Manual orchestration#

LlamaDeploy offers different abstraction layers for maximum flexibility. For example, if you don't need the API server, you can go down one layer and orchestrate the core components on your own. LlamaDeploy provides a simple way to self-manage the required services using configuration objects and helper functions.

Manual orchestration with Python wrappers#

LlamaDeploy provides a set of utility functions that wrap the lower-level Python API in order to simplify certain operations that are common when you need to orchestrate the different core components, let's see how to use them.

Running the Core System#

Note

When manually orchestrating a LlamaDeploy instance, generally you'll want to deploy the core components and workflows services each from their own python scripts (or docker images, etc.).

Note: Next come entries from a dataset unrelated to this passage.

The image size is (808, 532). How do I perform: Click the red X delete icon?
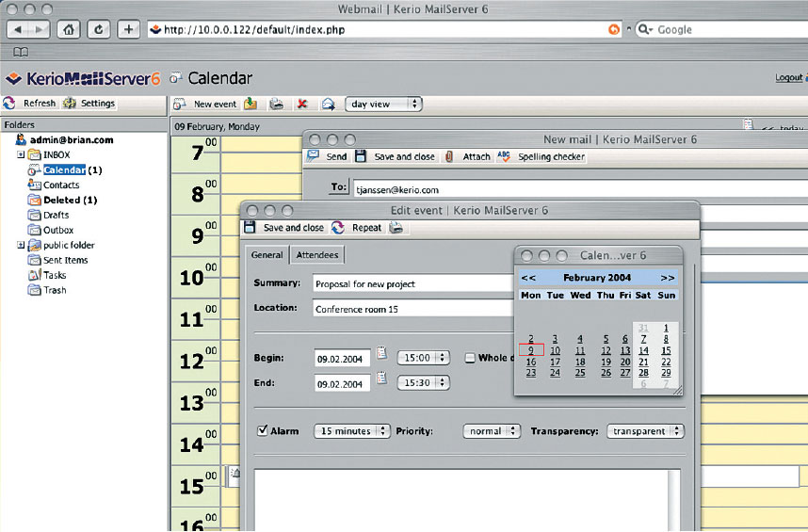302,105
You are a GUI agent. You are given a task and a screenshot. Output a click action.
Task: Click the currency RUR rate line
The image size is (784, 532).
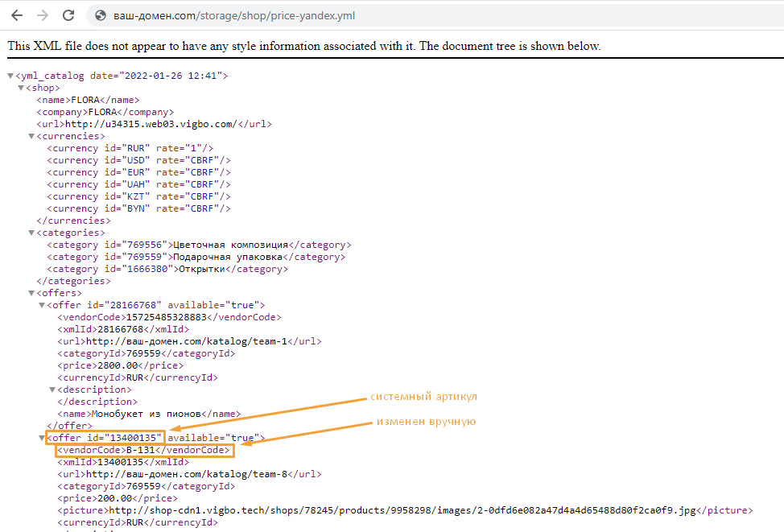point(130,148)
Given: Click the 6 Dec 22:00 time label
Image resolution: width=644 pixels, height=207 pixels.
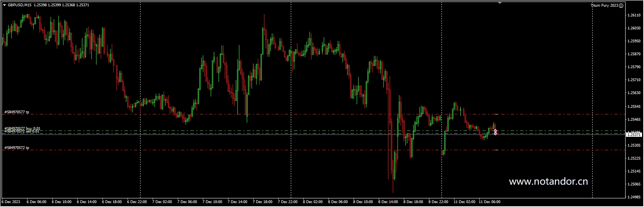Looking at the screenshot, I should click(x=137, y=202).
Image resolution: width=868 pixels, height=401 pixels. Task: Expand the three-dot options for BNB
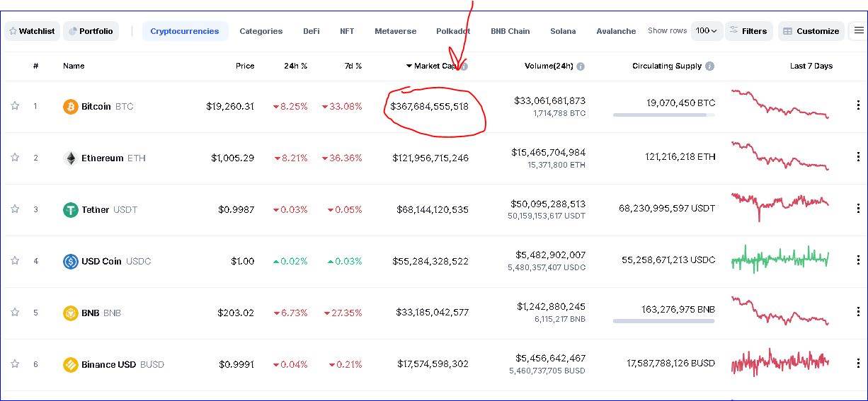coord(858,312)
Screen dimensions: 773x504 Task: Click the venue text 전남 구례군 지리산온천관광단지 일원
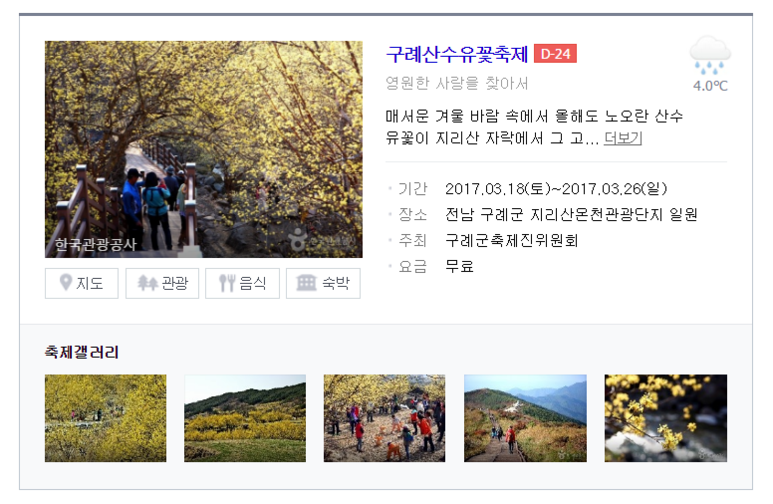click(x=571, y=215)
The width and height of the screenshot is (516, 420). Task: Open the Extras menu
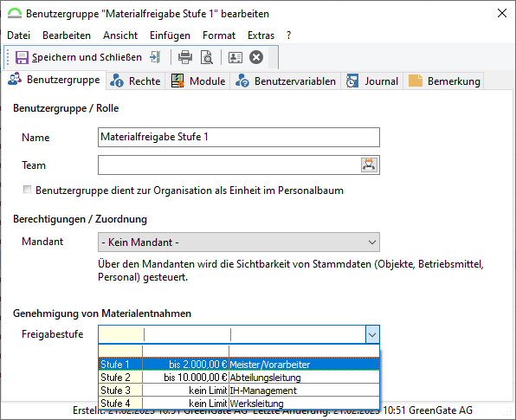tap(261, 36)
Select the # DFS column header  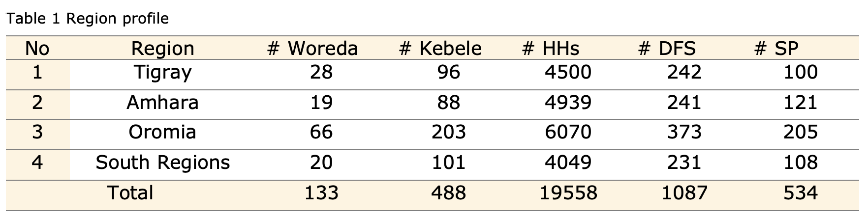[667, 49]
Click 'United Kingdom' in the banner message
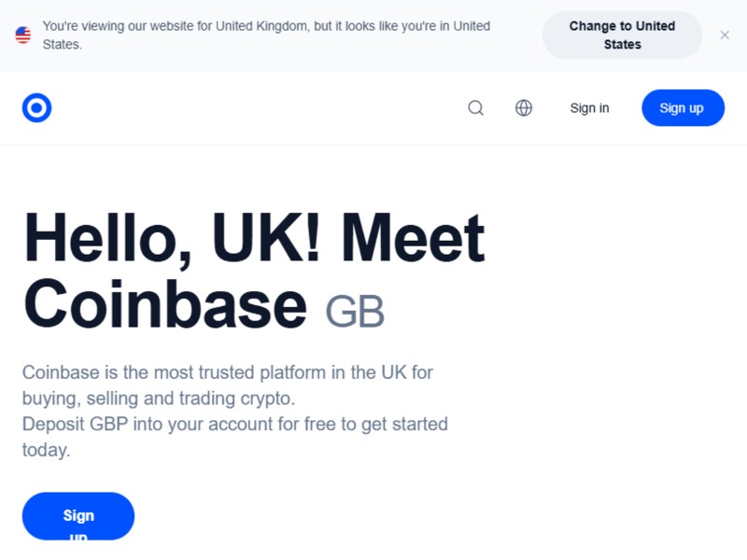This screenshot has height=560, width=747. [x=261, y=26]
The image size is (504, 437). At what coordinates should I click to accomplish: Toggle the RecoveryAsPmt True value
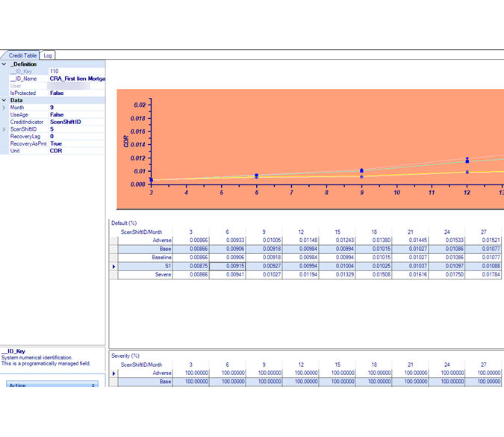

To manually orchestrate an instance, the first thing to do is to run the core services: message queue, control plane, and orchestrator. To do so, you can use the deploy_core function:

from llama_deploy import (
    deploy_core,
    ControlPlaneConfig,
    SimpleMessageQueueConfig,
)


async def main():
    # This will run forever until you interrupt the process, like by pressing CTRL+C
    await deploy_core(
        control_plane_config=ControlPlaneConfig(),
        message_queue_config=SimpleMessageQueueConfig(),
    )


if __name__ == "__main__":
    import asyncio

    asyncio.run(main())

This will set up the basic infrastructure for your LlamaDeploy instance. You can customize the configuration to adjust TCP port numbers and basic settings, and choose the message queue backend of choice among those currently supported, for example Redis, Kafka or RabbiMQ.

Deploying a Workflow#

To run a workflow as a LlamaDeploy service, you need another Python process. You can easily have LlamaDeploy serving your workflow by invoking the deploy_workflow function like this:

from llama_deploy import (
    deploy_workflow,
    WorkflowServiceConfig,
    ControlPlaneConfig,
    SimpleMessageQueueConfig,
)
from llama_index.core.workflow import (
    Context,
    Event,
    Workflow,
    StartEvent,
    StopEvent,
    step,
)


class ProgressEvent(Event):
    progress: str


# create a dummy workflow
class MyWorkflow(Workflow):
    @step()
    async def run_step(self, ctx: Context, ev: StartEvent) -> StopEvent:
        # Your workflow logic here
        arg = str(ev.get("arg", ""))
        result = arg + " result"

        # stream events as steps run
        ctx.write_event_to_stream(
            ProgressEvent(progress="I am doing something!")
        )

        return StopEvent(result=result)


async def main():
    # This will run forever until you interrupt the process, like by pressing CTRL+C
    await deploy_workflow(
        workflow=MyWorkflow(),
        workflow_config=WorkflowServiceConfig(
            host="127.0.0.1", port=8002, service_name="my_workflow"
        ),
        control_plane_config=ControlPlaneConfig(),
    )


if __name__ == "__main__":
    import asyncio

    asyncio.run(main())

Assuming the previous Python snippet is still running, this will run your workflow as a service and register it with the existing control plane and message queue.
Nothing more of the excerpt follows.